GM’s answer was a safety expenditure figure that was below 1% of their total profit. Which, in my book, makes “safety” a meaningless word.
Yesterday, I received a reply from FedEx, after following their procedure for requesting a donation. Our non-profit, AnnaLeah & Mary for Truck Safety, completed a FedEx charitable assistance application in which we asked them to donate a used, decommissioned 53′ trailer to be used for underride research.
Like in the research undertaken this spring by Aaron Kiefer to crash test his innovative side/rear underride guard protection system. Like the kind of safety measure which could have prevented Joshua Brown from being killed when his Tesla underrode the side of a trailer.
They denied our request. What was FedEx’s reason for denying our request? FedEx email denying safety research trailer donation request
Good day Marianne,
Thank you again for contacting FedEx Freight for charitable assistance.

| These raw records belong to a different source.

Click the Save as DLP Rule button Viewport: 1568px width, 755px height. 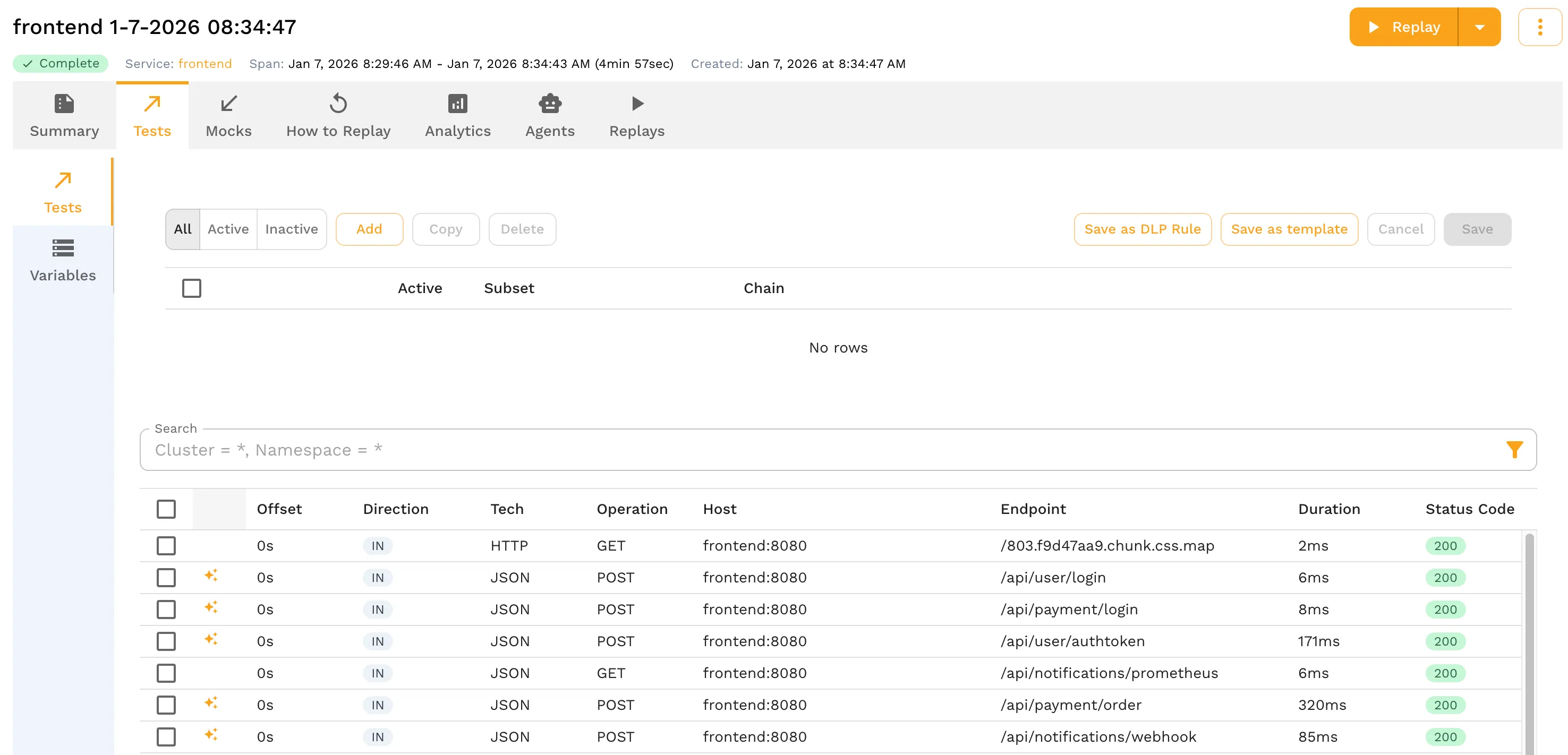point(1143,229)
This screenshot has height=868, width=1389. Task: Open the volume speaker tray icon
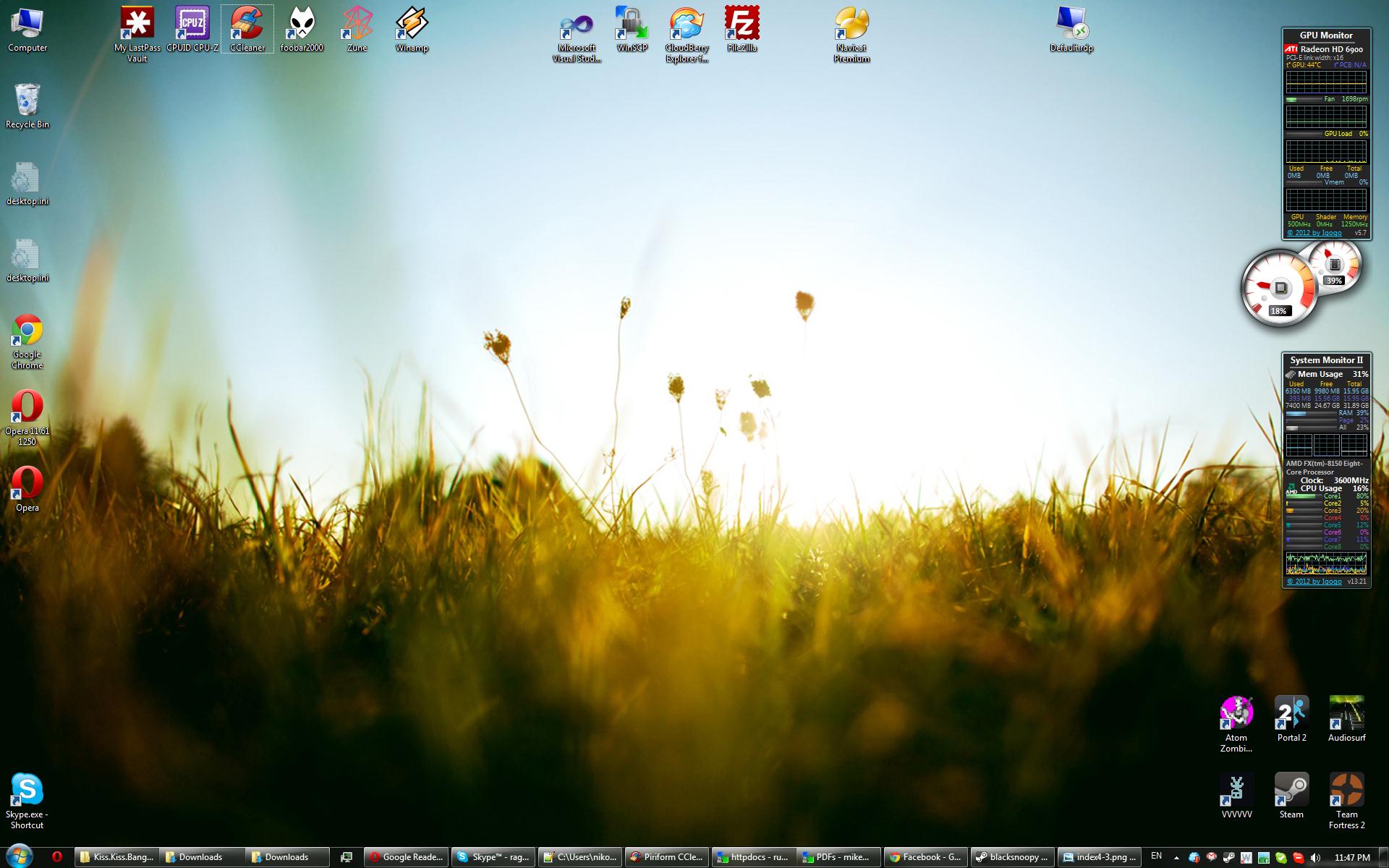1315,857
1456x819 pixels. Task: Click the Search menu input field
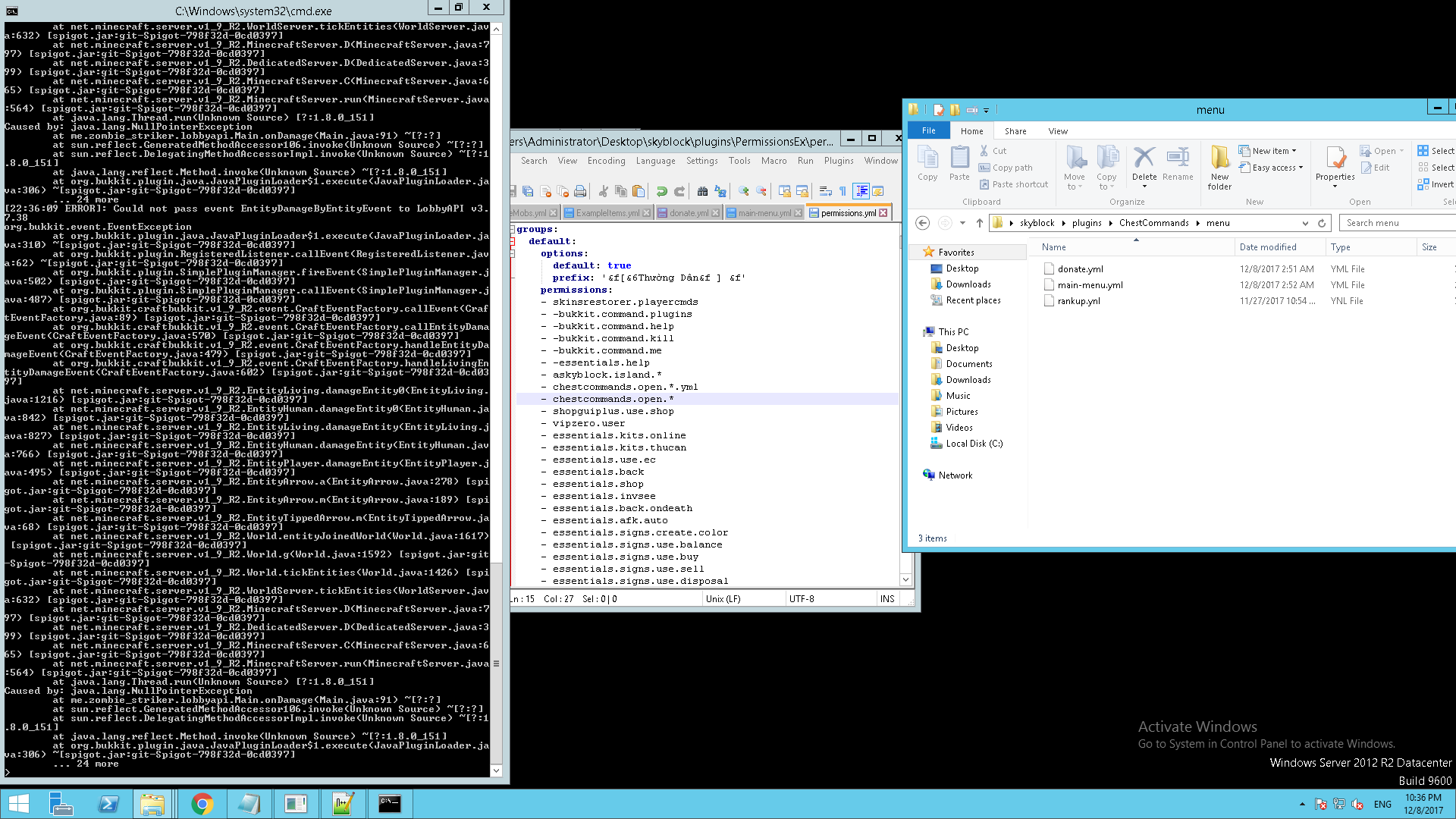pos(1397,223)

We applaud the work AnnaLeah & Mary for Truck Safety is doing.
After careful review, unfortunately, we must decline your request for the donation of a 53′ trailer.
FedEx Freight works directly with manufacturers and national organizations to support road safety for both our team members and the motoring public.
We wish you success with future endeavors.
Sincerely,
Iris
Iris Coetzee, Senior Communications Specialist
Bah humbug! I would like to know exactly how they work directly with manufacturers and national organizations to support road safety. Spell it out for me. Tell me exactly:
- How much money they spend on safety.
- and what percentage that amount is of their total profit.
- and exactly what that money actually goes for.
I would like to know that information about the whole trucking industry which has opposed and resisted improved underride protection for decades resulting in countless dead people who didn’t have to die if only the trucking industry had acted in a timely and responsible way. And not just for 2015, but for every year since the underride problem was discovered.
I put together a chart for recording that kind of information juxtapositioned against some of the major life events which occurred for me during all of the years when — for the most part as far as I can see the trucking industry did practically nothing “to support road safety for both our team members and the motoring public” — at least in the area of underride prevention. And when they did, it was because we put pressure on their pocketbook.
I’d like to see some investigative reporter dig up this kind of information because I doubt that the industry would give it to me.